Recommendations for Lay Reader:
– Interventions to improve child nutrition in Gicumbi district should focus on addressing household food insecurity, particularly moderate and severe food insecurity.
– Efforts should also be made to target male children, promote attendance at monthly growth monitoring sessions, and ensure access to adequate antenatal care.
– These recommendations aim to reduce the prevalence of stunting and severe stunting among children in the district and improve their overall health and well-being.
Recommendations for Policy Maker:
– Policies and programs should be developed and implemented to address household food insecurity in Gicumbi district, with a focus on households experiencing moderate and severe food insecurity.
– Strategies should be put in place to improve access to antenatal care and promote attendance at monthly growth monitoring sessions.
– Targeted interventions should be designed to address the specific needs of male children, who are at higher risk of stunting and severe stunting.

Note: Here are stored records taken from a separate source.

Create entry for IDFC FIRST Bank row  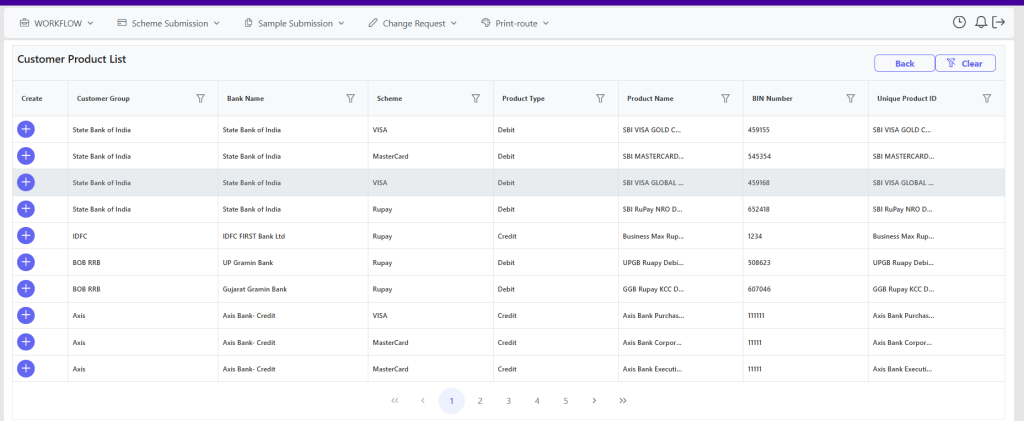(x=26, y=235)
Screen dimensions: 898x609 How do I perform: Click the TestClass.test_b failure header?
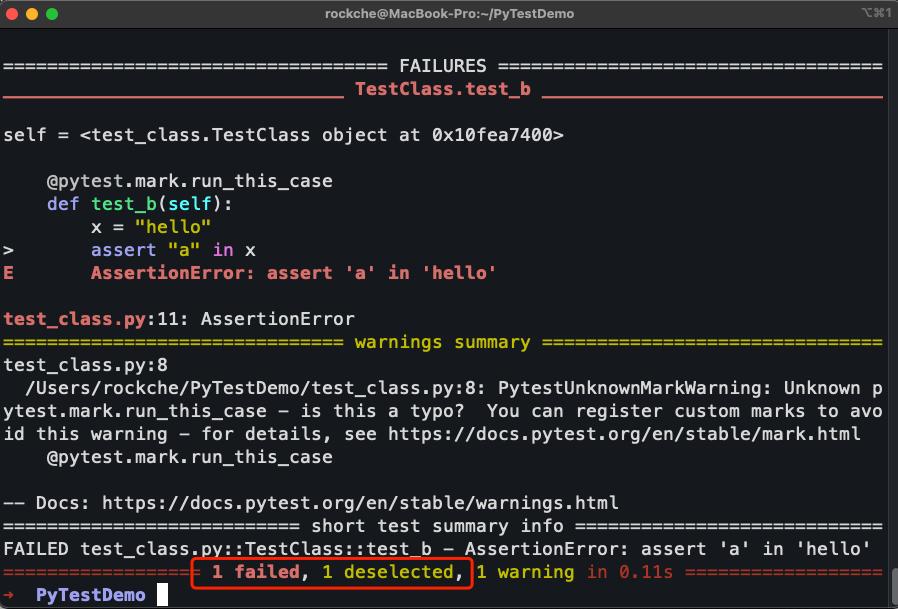coord(443,89)
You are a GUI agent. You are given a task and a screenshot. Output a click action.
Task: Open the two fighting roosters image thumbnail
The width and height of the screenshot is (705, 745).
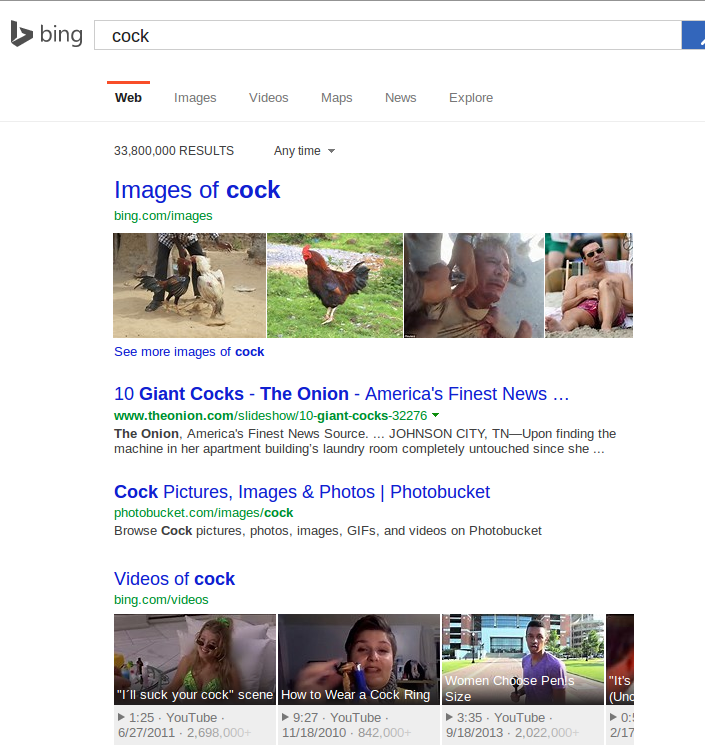(189, 285)
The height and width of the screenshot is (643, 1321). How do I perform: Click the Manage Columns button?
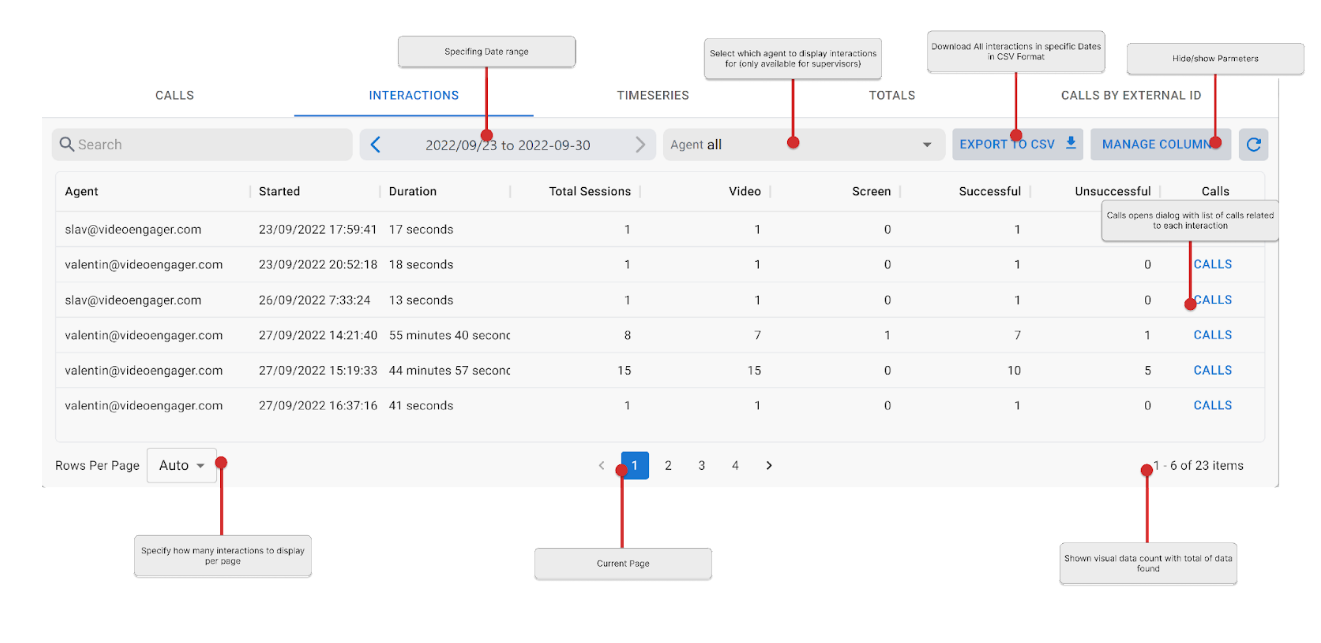(1160, 145)
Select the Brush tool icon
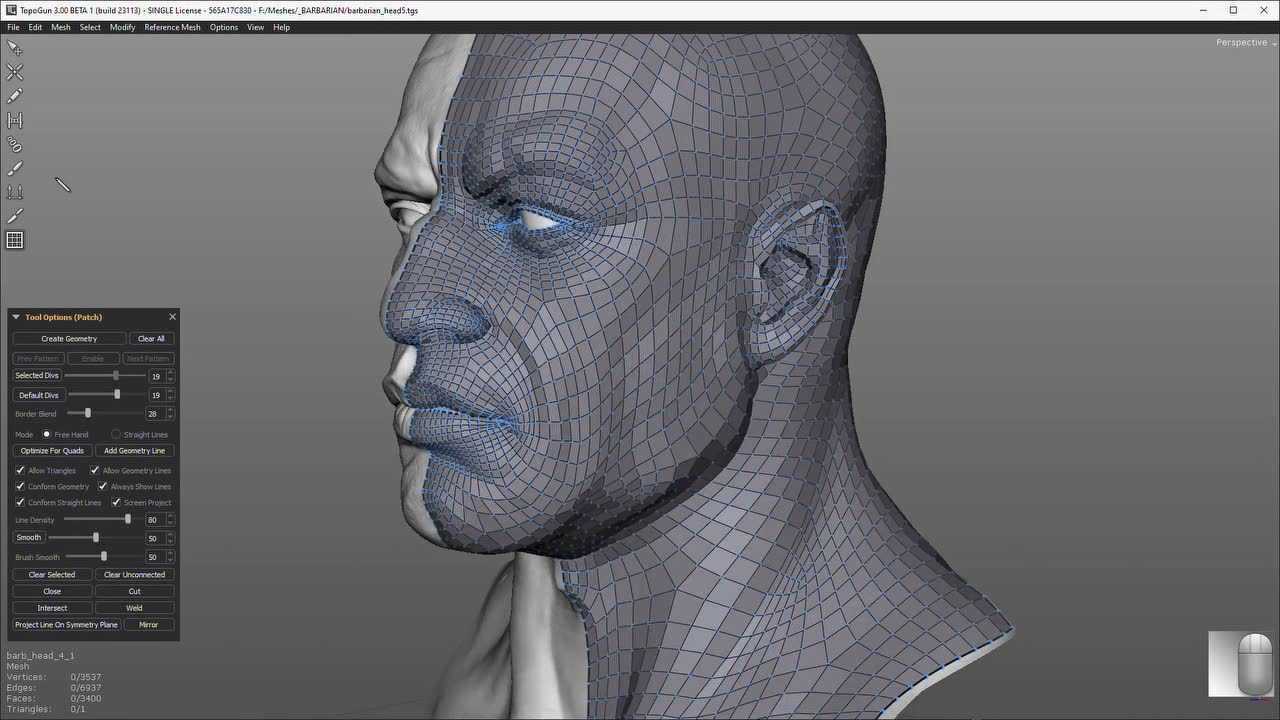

– Collaboration between government agencies, non-governmental organizations, and community stakeholders is crucial for the successful implementation of these interventions.
Key Role Players:
– Government agencies responsible for health and nutrition policies and programs
– Non-governmental organizations working in the field of child nutrition and food security
– Community leaders and local health workers
– Researchers and academics specializing in child nutrition and public health
Cost Items for Planning Recommendations:
– Funding for interventions targeting household food insecurity, such as providing food assistance or implementing income-generating programs
– Resources for improving access to antenatal care and monthly growth monitoring sessions, including training for healthcare providers and transportation support for families
– Awareness campaigns and educational materials to promote healthy nutrition practices and raise awareness about the importance of antenatal care and growth monitoring
– Monitoring and evaluation activities to assess the effectiveness of interventions and make necessary adjustments
– Coordination and collaboration costs for stakeholders involved in implementing the recommendations.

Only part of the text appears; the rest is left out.